In 2020, Lin et al. showed that in patients from the US National Health and Nutrition Examination Survey (NHANES) database, the prevalence of MAFLD was 31.24%, and the prevalence of NAFLD’s was 33.23% [43]. Patients with MAFLD were older, had a higher BMI, multiple metabolic comorbidities, a higher homeostasis model assessment-insulin resistance (HOMA-IR), and increased serum lipid levels and liver enzyme levels [40]. Huang and colleagues reported MAFLD in 31.24% of cases from the NHANES database, of which 50.2% had two metabolic comorbidities [48]. The number of comorbid metabolic conditions was associated with older age, female gender, renal impairment, and liver fibrosis [48]. T2DM was the most important risk factor for advanced liver fibrosis [48]. Yamamura et al. showed that MAFLD was present in 79.6% of Japanese individuals, and NAFLD was present in 70.7% [49]. In this study, liver stiffness was more common in patients with MAFLD, and alcohol intake less than 20 g/day and NAFLD were independently associated with significant liver fibrosis [49]. The sensitivity of the MAFLD criteria for detecting liver fibrosis using noninvasive testing was significantly greater than the NAFLD criteria (93.9% vs 73.0%) [49]. In the Hong Kong population, the prevalence of MAFLD was slightly higher than that of NAFLD (25.9% vs 25.7%), and patients with NAFLD who did not fulfill the MAFLD criteria (5.1%) presented mild or nonprogressive disease [50]. Patients with incidental NAFLD that fulfilled the MAFLD criteria had a low incidence of liver stiffness [50]. Therefore, screening for MAFLD based on a prior diagnosis of NAFLD may not prevent the development of liver fibrosis.

A recently published systematic review and meta-analysis showed that the estimated global prevalence of MAFLD in overweight and obese adults was 50.7%, with a higher prevalence in men (59.0%) than women (47.5%) [51]. The pooled estimated prevalence of comorbidities was 19.7% and 57.5% for T2DM and metabolic syndrome, respectively [51].

Future Perspectives

Raising awareness of early screening for MAFLD and developing pharmacological strategies to improve metabolic function at the early stages of the disease may be promising future clinical approaches [52]. The planned future discussions and expert opinions on MAFLD should dedicate a special section for discussing the need for updating the guidance statements to guide international regulatory agencies for drug development in NASH and MAFLD. The effectiveness of novel treatment options for patients with different MAFLD phenotypes and genotypes should be conducted using NAFLD and MAFLD criteria as holistic approaches to patient care [53].

Conclusions

In 2020, international consensus guidelines recommended the renaming of NAFLD to MAFLD, supported by diagnostic criteria.

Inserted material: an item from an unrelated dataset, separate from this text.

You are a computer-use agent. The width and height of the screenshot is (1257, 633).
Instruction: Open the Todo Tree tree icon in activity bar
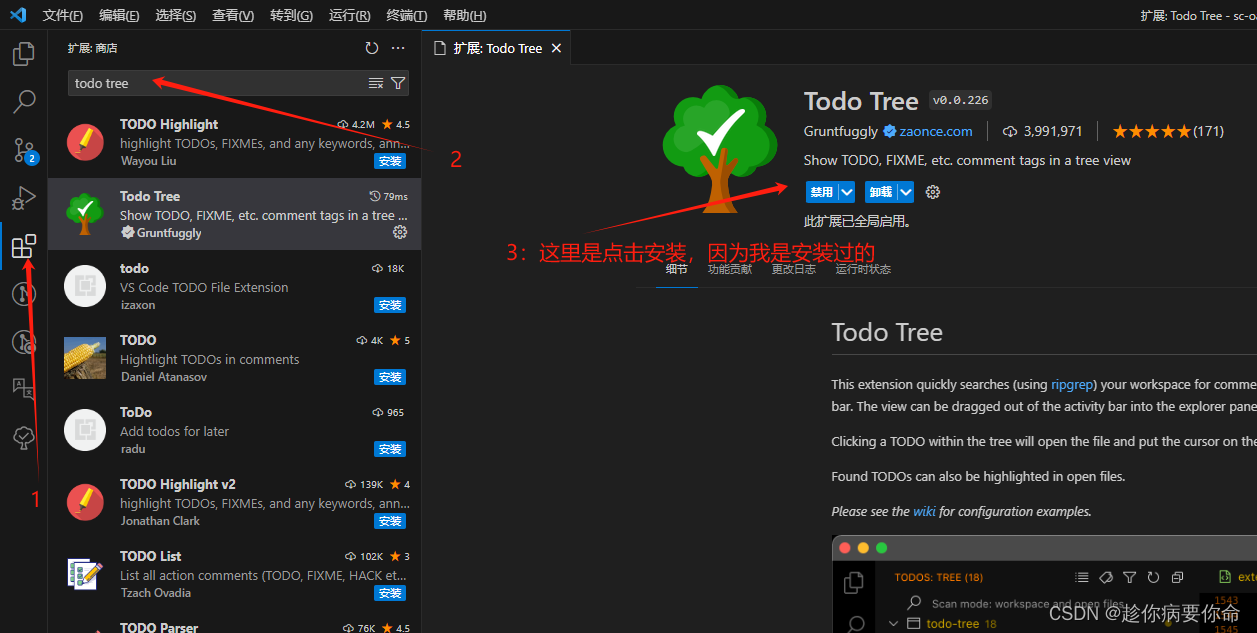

This transition to MAFLD may increase momentum and clinical evidence at multiple levels, including patient diagnosis, management, and care, and provide the basis for new research areas and clinical development for therapeutics. The diagnostic criteria for MAFLD are practical, simple, and superior to the existing NAFLD criteria for identifying patients at increased risk of developing progressive liver disease.

References

1. Falk RJ, Gross WL, Guillevin L: Granulomatosis with polyangiitis (Wegener’s): an alternative name for Wegener’s granulomatosis: Arthritis Rheum, 2011; 63(4); 863-64

2. Beuers U, Gershwin ME, Gish RG: Changing nomenclature for PBC: From ‘cirrhosis’ to ‘cholangitis’: Clin Res Hepatol Gastroenterol, 2015; 39(5); e57-59

3. Allen LN, Feigl AB: What’s in a name? A call to reframe non-communicable diseases: Lancet Glob Health, 2017; 5(2); e129-30

4. Younossi Z, Tacke F, Arrese M: Global perspectives on non-alcoholic fatty liver disease and non-alcoholic steatohepatitis: Hepatology, 2019; 69(6); 2672-82

5. Pinto Marques Souza de Oliveira C, Pinchemel Cotrim H, Arrese M: Nonalcoholic fatty liver disease risk factors in Latin American populations: Current scenario and perspectives: Clin Liver Dis (Hoboken), 2019; 13(2); 39-42

6. Méndez-Sánchez N, Zamarripa-Dorsey F, Panduro A: Current trends of liver cirrhosis in Mexico: Similitudes and differences with other world regions: World J Clin Cases, 2018; 6(15); 922-30

7. Rojas-Pintor KP, Arizmendi-Villarreal MA, Aparicio-Salas JE: Differences in the presentation and treatment of primary liver tumors at a hepatology center and an oncology center: Rev Gastroenterol Mex (Engl Ed), 2021; [Online ahead of print]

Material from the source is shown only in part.